Now the heartbroken nerds of the world can console themselves with Dating Advice for Geeks.
This site is more evidence of the fact that teenagers today have it easy. In my day, celibate teenage loners didn't have Web sites that dispensed free dating tips.
Run by About.com dating columnist Brenda Ross, the page will make you feel better by seeing others feel bad. The Pathetic Stories area collects high-school dating tales of horror along with memorable bachelor quotes ("Put a table there? But I already have a cardboard box with an old tire in that space") and reviews of really bad movies ("'Meet Joe Black' ... Make sure you pee before you see this piece of faux-existential Hollywood drivel").
Dates From Hell is run like a posting board. The date descriptions read like they were written in purgatory. "We went roller-skating and had a good time, but she wound up having a seizure at the rink," laments one tortured soul.
Lauging With Us Or At Us?
Mystery Date is a new feature with (supposedly real) personal ads from freaks around the Web. Want to meet people through the highly recommended realm of the Internet? Just fill in the interactive bachelor or bachelorette form online.I have to say, though, there are about 90 times more men than women on this section. But then again, males probably have a greater need to stumble across a site for romantic outcasts.
The actual tips on the site are a bit of a slam against nerds, suggesting such meeting places as insane asylums and how to meet teenage runaways.
Says Who?
Cruel, yes. But suffering is only half of the story. In her other persona as an online dating advice columnist, Ross actually dispenses stuff that's often helpful (or so I'm told).
Ross has been featured in several television and radio interviews since she started dishing out advice for About.com four years ago.
As Ross (pictured at right) writes on her bio page, it all started after her stint working for Sega where employees were given $200,000 for a Web site: "I decided that I could create something worthwhile and impressive -- the pressure of being an artist -- but decided to make fun of my ubergeek videogame co-workers instead. It all snowballed from there."
There is more than one legend surrounding the demise of our St. Valentine, after which the modern holiday is modeled.
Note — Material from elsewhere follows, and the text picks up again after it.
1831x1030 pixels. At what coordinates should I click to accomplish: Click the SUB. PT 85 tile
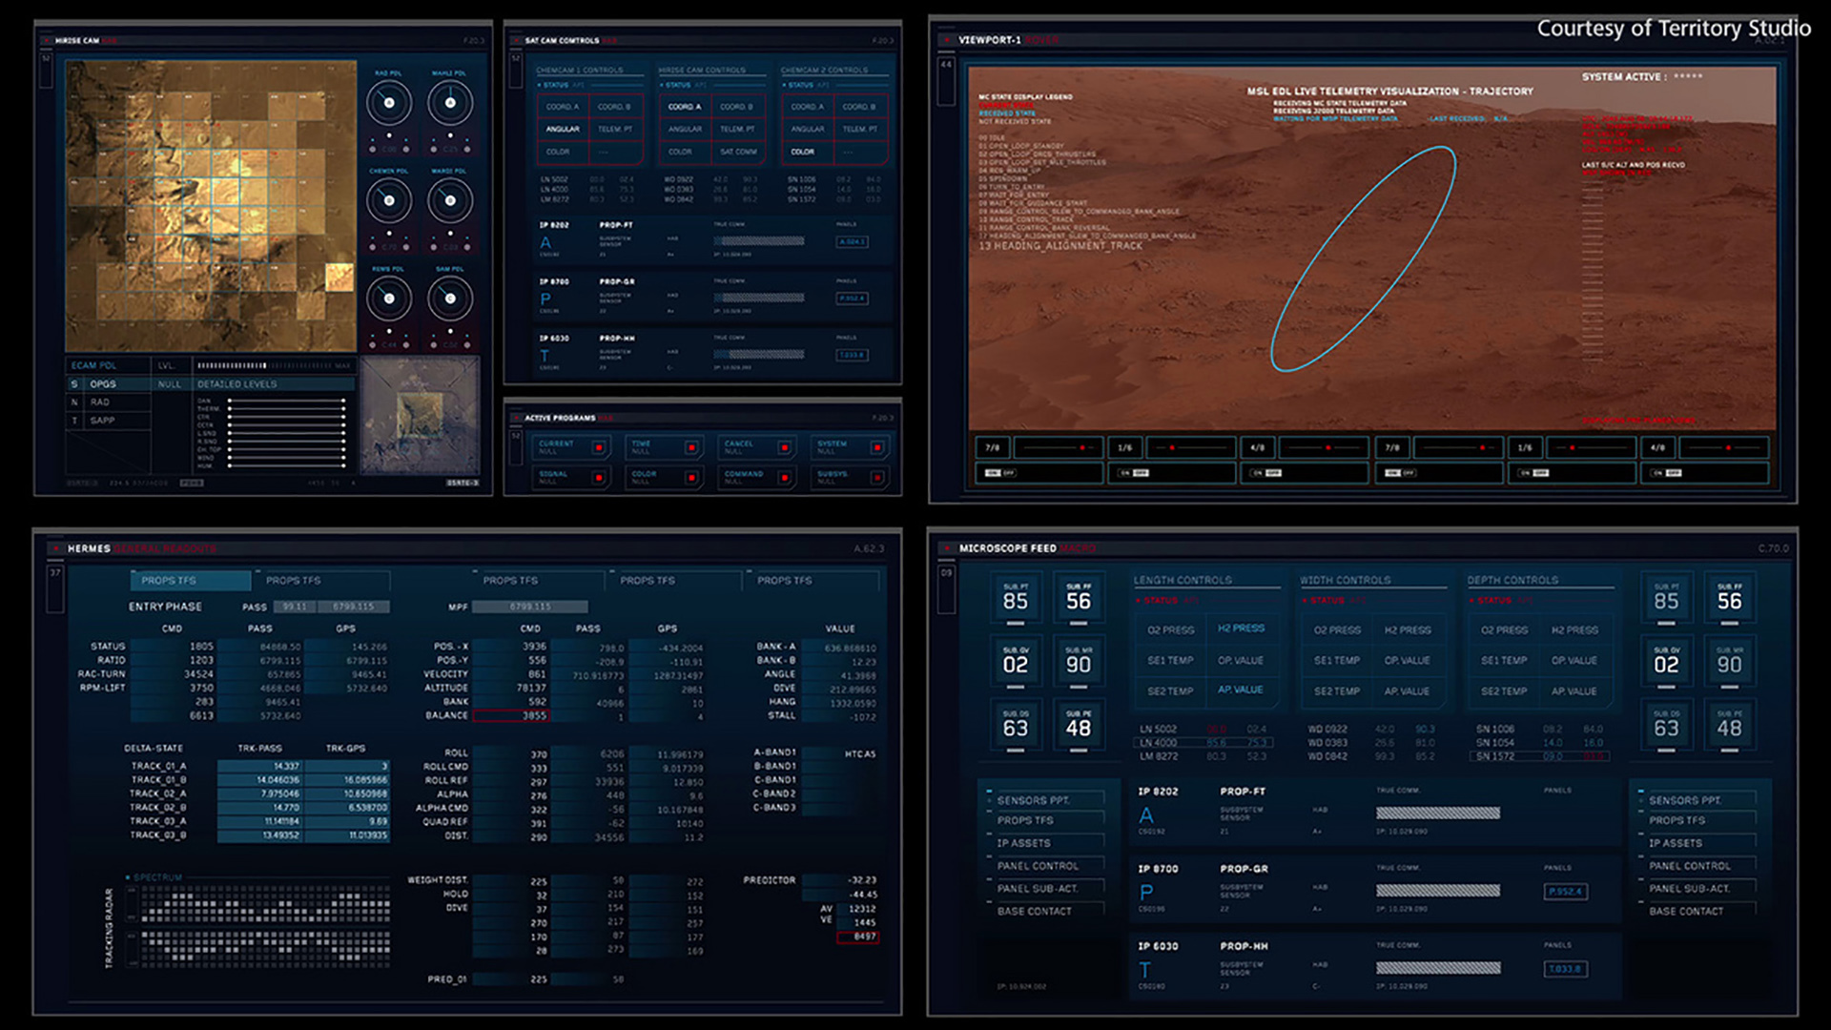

One version has the priest Valentine defying the Roman Emperor Claudius, who had put a moratorium on marriage because men were needed for solidering. When Val united lovers anyway, he was hauled off to the dungeon, where he rotted and died on Feb. 14 in the year 270.
Another version has Valentine helping a band of Christian martyrs, going to jail and curing the jail keeper's daughter from blindness. They whacked Valentine's head off, but he had left a note for the daughter saying, "From your Valentine" -- whence the card tradition.
See, there's torture for the lovers as well as the geeks. Even those who do have valentines face the agonizing dilemmas of "Am I romantic?", "Is this date any fun?" and "Will she like this antler-rack shoe tree?"
Like it or not, the nerds are taking over. Ross' Web site asserts that it's time for misfits to have sweethearts, too.Torture As A Valentine's Day Tradition
Making pleasure out of pain, I suppose -- like Valentine's Day itself. We all get torn up over this silly observance. I just think the geek angle is a more encompassing way to look at V-Day. Just look at the third-century priest for this day is named.